EXERCISE DETAILS:
Reproduce, word for word, the portion of the breast cancer passage below that falls between "About three-quarters of" and "hormone treatment options.", inclusive.

Segment Start: PASSAGE

About three-quarters of breast cancers, the most common cancer in women in the U.S., are estrogen hormone dependent. Patients with this type of breast cancer are initially treated with drugs that block estrogen, such as Tamoxifen. However, one-third to half of these patients eventually become resistant to this treatment. For these patients and those whose tumors are not estrogen dependent to begin with, there are no alternative hormone treatment options.

In a new study directed by Tan A. Ince, M.D., Ph.D., associate professor of pathology at the University of Miami Miller School of Medicine and member of the Sylvester Comprehensive Cancer Center, researchers have developed a new breast cancer classification system that shifts the focus away from genetic mutations, a common approach of mainstream cancer research, but one that has been less effective than first imagined. The findings of this study, published online in the Journal of Clinical Investigation, offer a new approach to treating breast cancer, by using normal tissue and hormone receptors as a guideline to determine effective therapies.

In recent years, scientists have concentrated on identifying genetic mutations within breast cancers with the goal of developing a targeted therapy for each mutation. The clinical problem is that the average breast cancer has more than 200 mutations, and most patients share few, if any, commonalities. Researchers have believed that tumors differ from normal tissue, but Ince and the other team members found that not to be the case. "Everyone has just been studying tumors," said Ince. "They haven't been comparing normal tissue and tumors to this degree."

Segment End: PASSAGE
Segment Start: EXTRACTED MATERIAL

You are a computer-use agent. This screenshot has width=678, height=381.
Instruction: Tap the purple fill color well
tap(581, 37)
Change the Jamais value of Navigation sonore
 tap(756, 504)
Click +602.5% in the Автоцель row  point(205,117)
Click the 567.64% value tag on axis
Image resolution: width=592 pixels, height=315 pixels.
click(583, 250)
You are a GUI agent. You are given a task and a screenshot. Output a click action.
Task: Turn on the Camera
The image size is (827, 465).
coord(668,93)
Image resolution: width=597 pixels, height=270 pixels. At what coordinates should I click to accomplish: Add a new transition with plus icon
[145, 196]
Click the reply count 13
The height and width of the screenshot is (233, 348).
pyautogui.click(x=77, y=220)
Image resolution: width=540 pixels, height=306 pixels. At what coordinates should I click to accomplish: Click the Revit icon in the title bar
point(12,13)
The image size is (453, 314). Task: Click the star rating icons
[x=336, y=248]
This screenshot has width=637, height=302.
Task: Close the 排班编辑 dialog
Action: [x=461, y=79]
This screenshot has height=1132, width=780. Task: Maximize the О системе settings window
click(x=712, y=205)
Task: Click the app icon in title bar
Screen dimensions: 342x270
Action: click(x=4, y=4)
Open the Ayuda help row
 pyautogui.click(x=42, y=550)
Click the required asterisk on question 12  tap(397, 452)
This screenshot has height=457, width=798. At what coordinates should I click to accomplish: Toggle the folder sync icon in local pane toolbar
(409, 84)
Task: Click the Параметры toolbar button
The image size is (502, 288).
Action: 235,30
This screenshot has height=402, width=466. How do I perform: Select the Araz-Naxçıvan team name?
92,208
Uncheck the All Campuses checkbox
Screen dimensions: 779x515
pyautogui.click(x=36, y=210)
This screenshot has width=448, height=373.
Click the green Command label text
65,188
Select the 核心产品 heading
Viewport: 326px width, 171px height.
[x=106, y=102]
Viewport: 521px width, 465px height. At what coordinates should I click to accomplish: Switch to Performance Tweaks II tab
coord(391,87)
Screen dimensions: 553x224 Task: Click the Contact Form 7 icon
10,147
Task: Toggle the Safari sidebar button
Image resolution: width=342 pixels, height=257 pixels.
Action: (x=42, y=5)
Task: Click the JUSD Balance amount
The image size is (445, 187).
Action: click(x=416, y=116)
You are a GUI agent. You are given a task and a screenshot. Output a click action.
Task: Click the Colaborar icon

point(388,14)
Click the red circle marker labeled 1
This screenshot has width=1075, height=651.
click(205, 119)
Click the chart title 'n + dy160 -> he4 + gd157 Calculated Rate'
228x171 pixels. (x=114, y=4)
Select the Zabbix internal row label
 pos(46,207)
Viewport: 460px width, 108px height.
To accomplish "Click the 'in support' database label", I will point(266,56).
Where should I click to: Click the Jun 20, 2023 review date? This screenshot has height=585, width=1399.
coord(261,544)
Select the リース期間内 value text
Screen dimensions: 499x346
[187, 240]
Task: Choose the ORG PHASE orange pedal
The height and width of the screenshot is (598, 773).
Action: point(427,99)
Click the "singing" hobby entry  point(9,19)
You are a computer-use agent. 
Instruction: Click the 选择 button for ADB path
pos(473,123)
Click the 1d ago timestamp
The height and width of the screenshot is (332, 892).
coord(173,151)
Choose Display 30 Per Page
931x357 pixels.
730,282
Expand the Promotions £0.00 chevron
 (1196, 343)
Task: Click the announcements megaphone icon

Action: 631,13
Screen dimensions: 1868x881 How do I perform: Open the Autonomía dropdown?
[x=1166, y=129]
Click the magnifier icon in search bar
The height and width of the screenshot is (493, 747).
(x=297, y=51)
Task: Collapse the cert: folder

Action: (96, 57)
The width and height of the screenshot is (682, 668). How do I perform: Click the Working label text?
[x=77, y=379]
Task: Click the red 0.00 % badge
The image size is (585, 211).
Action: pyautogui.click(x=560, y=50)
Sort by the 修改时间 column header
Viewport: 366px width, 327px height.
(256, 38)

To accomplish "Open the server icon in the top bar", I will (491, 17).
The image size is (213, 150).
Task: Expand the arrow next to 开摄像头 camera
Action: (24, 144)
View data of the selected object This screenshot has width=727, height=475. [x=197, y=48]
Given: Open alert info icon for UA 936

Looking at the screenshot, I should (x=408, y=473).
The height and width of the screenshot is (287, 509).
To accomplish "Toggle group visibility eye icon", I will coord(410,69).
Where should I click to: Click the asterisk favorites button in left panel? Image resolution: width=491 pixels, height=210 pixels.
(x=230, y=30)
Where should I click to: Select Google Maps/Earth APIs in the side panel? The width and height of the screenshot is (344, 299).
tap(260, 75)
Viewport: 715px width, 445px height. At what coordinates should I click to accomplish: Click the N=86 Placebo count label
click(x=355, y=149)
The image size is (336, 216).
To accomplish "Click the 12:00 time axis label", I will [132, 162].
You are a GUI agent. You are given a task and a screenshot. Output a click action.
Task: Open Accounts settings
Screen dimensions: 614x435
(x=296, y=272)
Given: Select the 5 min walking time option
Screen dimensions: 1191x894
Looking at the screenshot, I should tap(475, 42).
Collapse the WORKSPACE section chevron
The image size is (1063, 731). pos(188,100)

Segment End: EXTRACTED MATERIAL

EXERCISE SOLUTION:
About three-quarters of breast cancers, the most common cancer in women in the U.S., are estrogen hormone dependent. Patients with this type of breast cancer are initially treated with drugs that block estrogen, such as Tamoxifen. However, one-third to half of these patients eventually become resistant to this treatment. For these patients and those whose tumors are not estrogen dependent to begin with, there are no alternative hormone treatment options.